**Exercise directions:** In the copy, keep every line below as it is and leave out the pictures.

Stored items:
Content starts
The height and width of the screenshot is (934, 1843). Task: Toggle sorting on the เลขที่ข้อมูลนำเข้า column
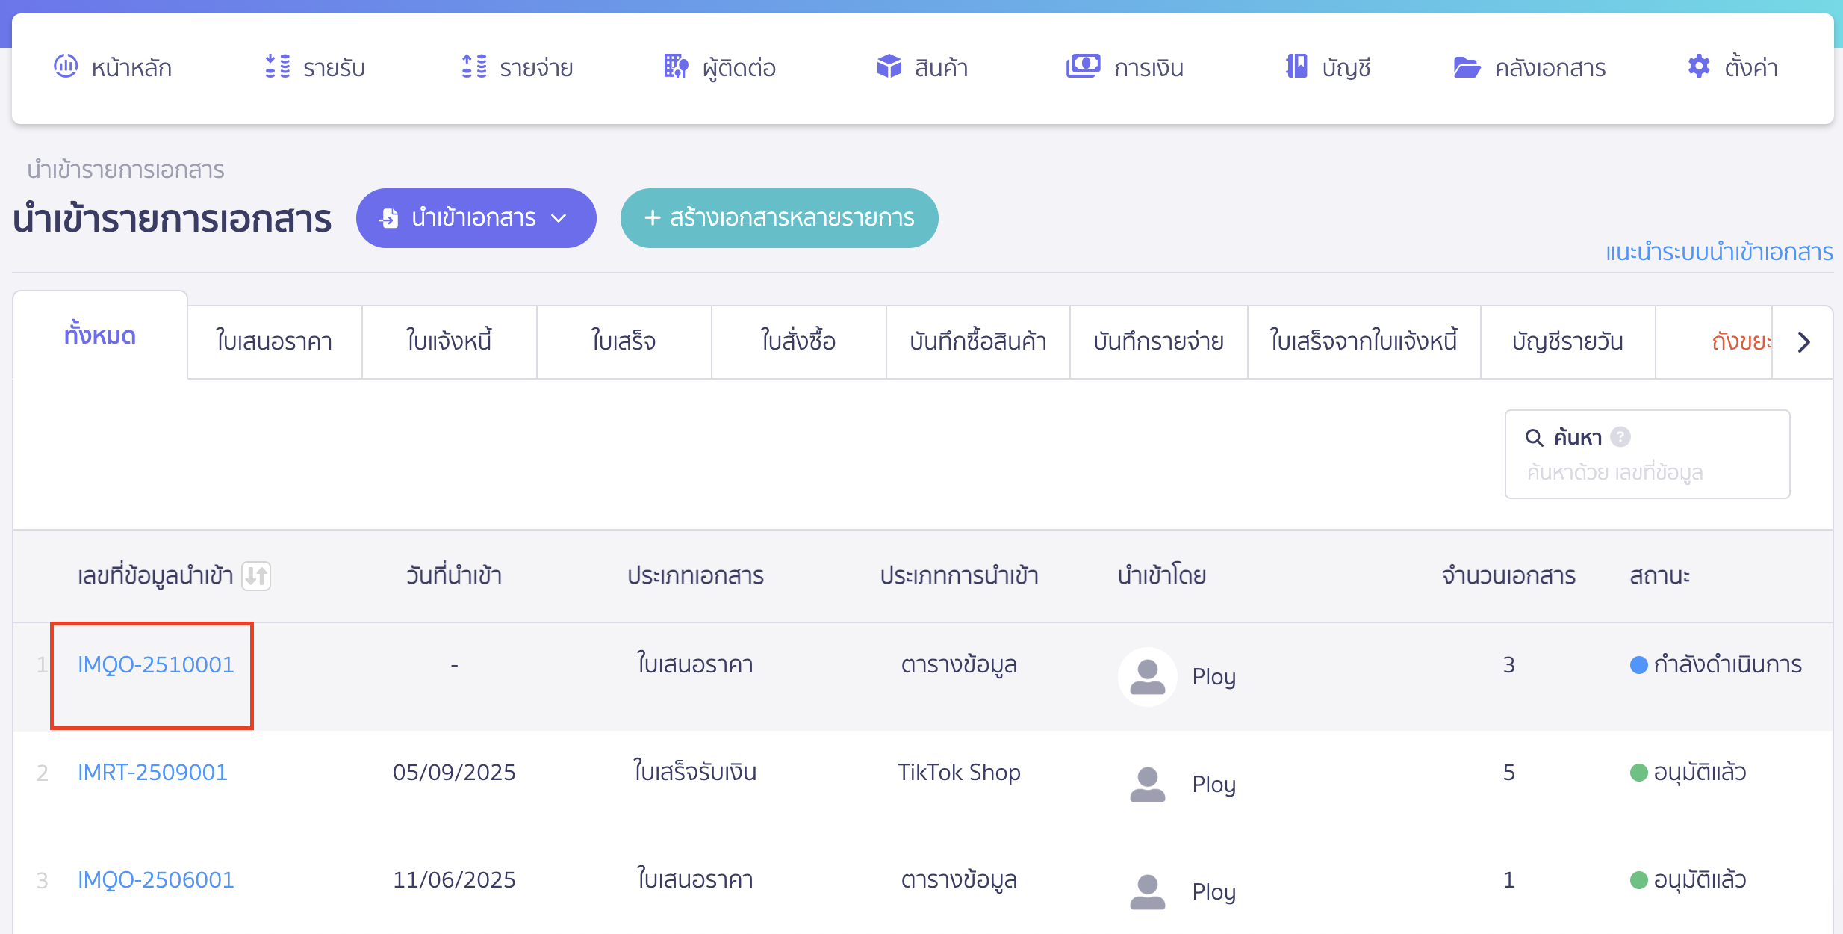(257, 576)
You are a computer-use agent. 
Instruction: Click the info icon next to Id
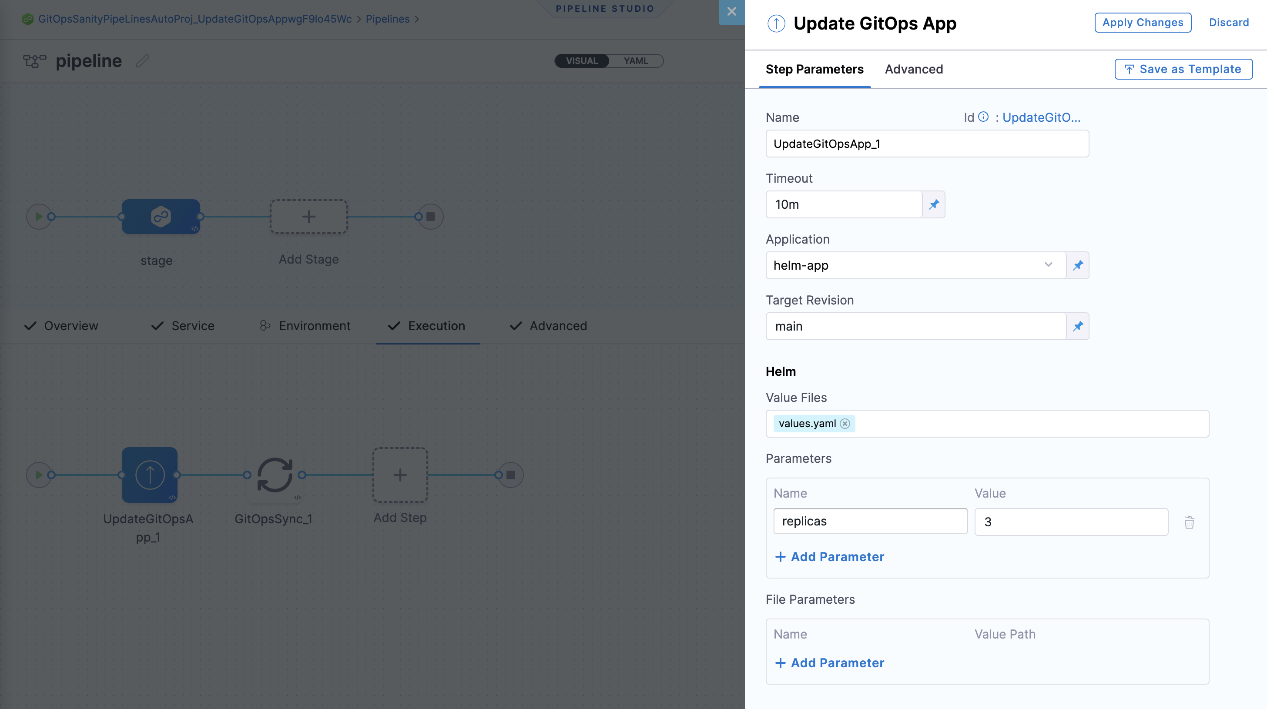point(983,117)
Content ends
**Result:**
The height and width of the screenshot is (934, 1843). Task: Toggle sorting on the เลขที่ข้อมูลนำเข้า column
(257, 576)
You are a computer-use agent. 
Instruction: Click the info icon next to Id
point(983,117)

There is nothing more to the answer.